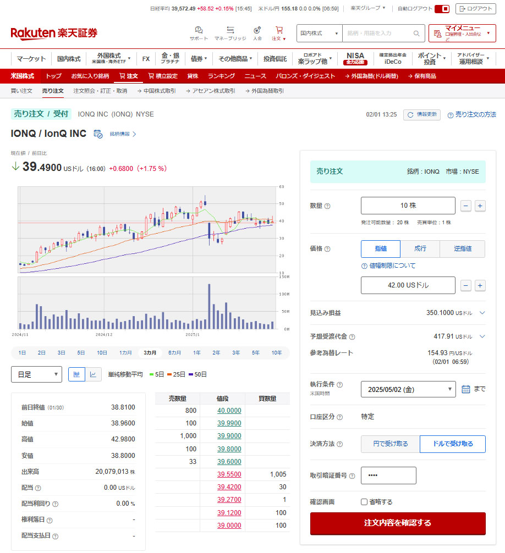Click the Support headset icon
The height and width of the screenshot is (553, 505).
(199, 30)
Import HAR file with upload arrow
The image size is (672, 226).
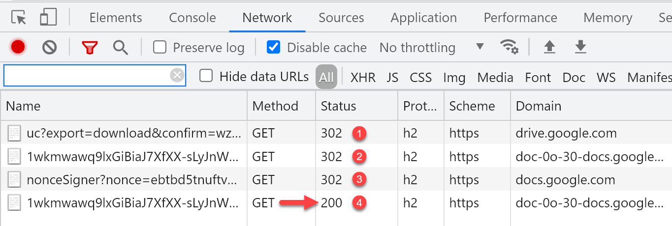tap(549, 47)
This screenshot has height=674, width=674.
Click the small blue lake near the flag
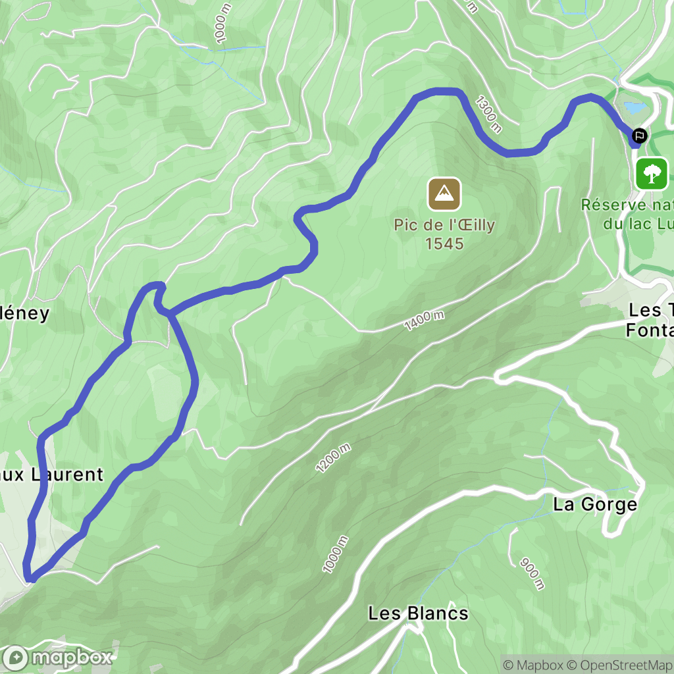point(635,107)
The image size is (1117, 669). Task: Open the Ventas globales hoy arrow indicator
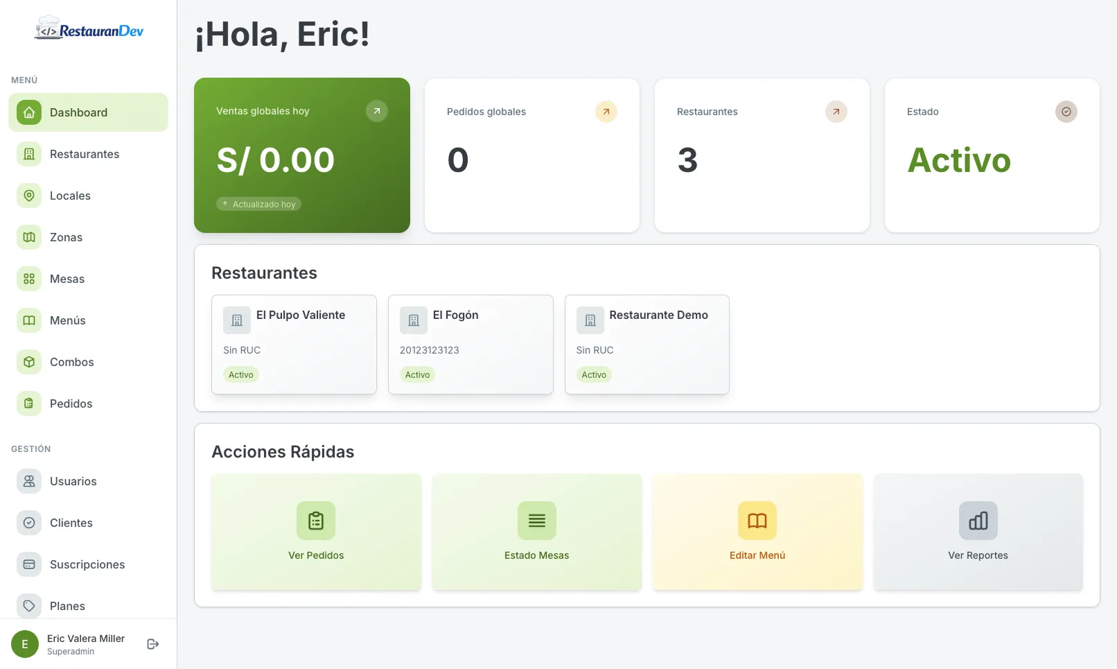pos(376,111)
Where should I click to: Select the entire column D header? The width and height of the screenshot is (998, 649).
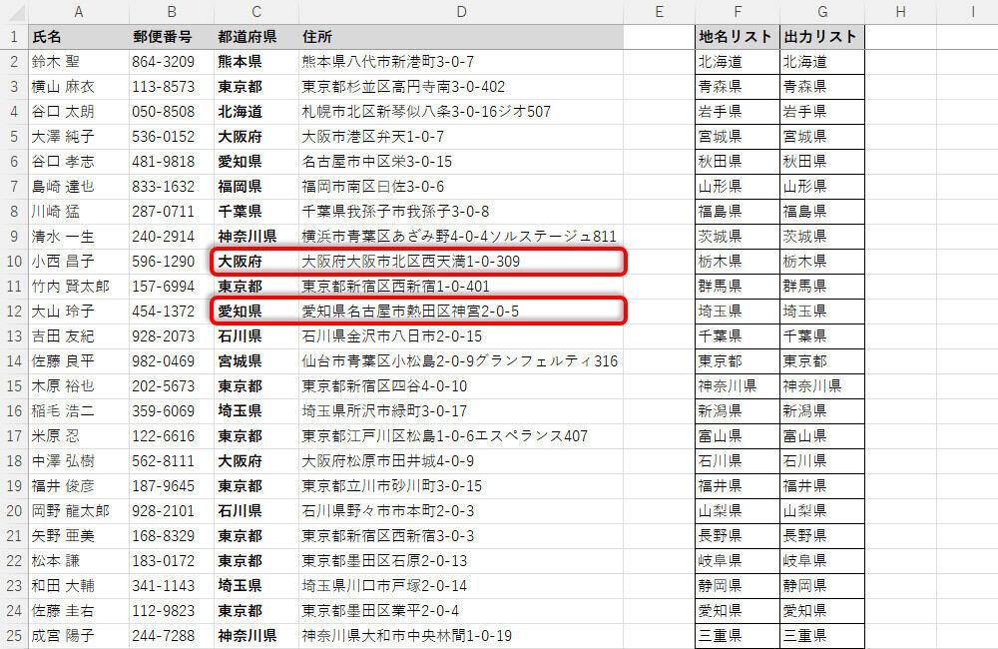(461, 11)
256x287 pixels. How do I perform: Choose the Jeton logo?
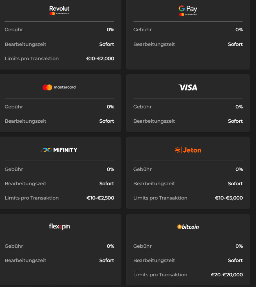188,150
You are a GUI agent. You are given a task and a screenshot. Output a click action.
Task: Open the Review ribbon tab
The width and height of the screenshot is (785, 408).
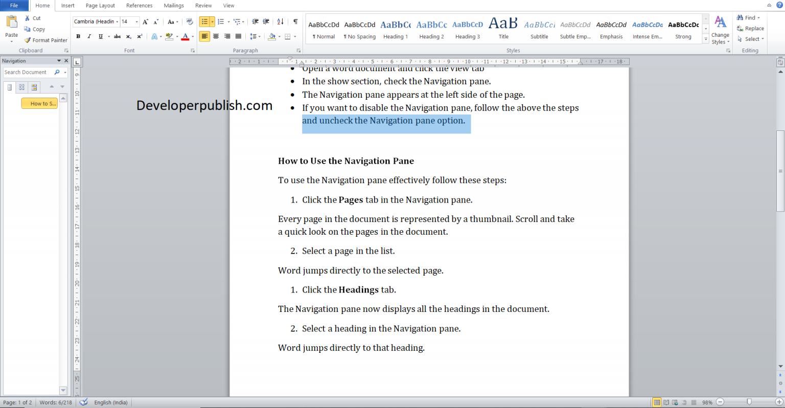pyautogui.click(x=203, y=6)
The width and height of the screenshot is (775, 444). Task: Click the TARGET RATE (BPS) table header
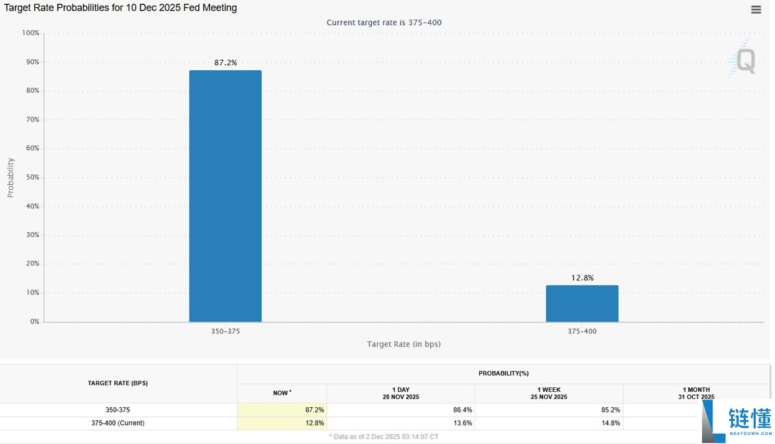click(x=118, y=383)
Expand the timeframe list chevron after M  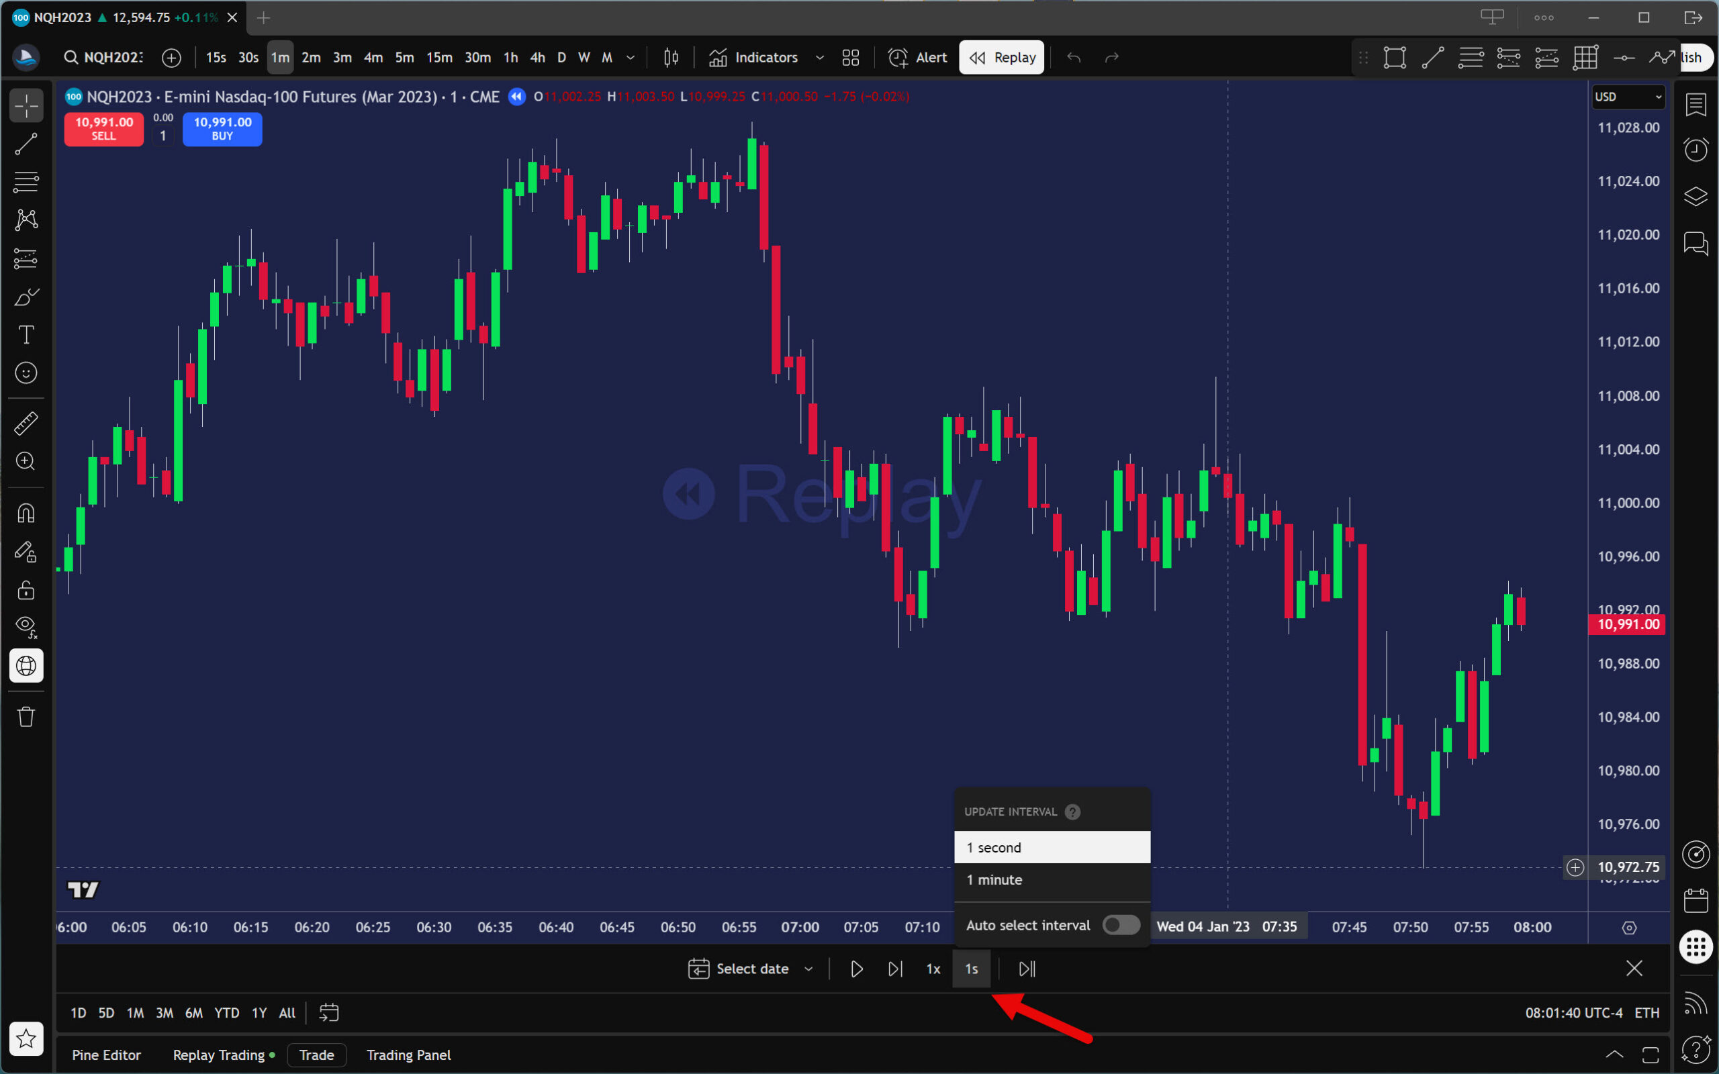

▸ Set task
Return every item above line for line and word for word, leaving out the pictures.

▸ Output below
Click the Support headset icon
The height and width of the screenshot is (553, 505).
(199, 30)
Import HAR file with upload arrow
The image size is (672, 226).
tap(549, 47)
This screenshot has height=674, width=674.
Click the small blue lake near the flag
point(635,107)
The image size is (1117, 669). Task: Open the Ventas globales hoy arrow indicator
pos(376,111)
Where should I click to: Select the entire column D header? The width and height of the screenshot is (998, 649).
(461, 11)
256x287 pixels. How do I perform: Choose the Jeton logo?
188,150
You are a GUI agent. You are given a task and a screenshot. Output a click action.
Task: Open the Review ribbon tab
The width and height of the screenshot is (785, 408).
pyautogui.click(x=203, y=6)
The width and height of the screenshot is (775, 444). Task: Click the TARGET RATE (BPS) table header
click(x=118, y=383)
Expand the timeframe list chevron after M  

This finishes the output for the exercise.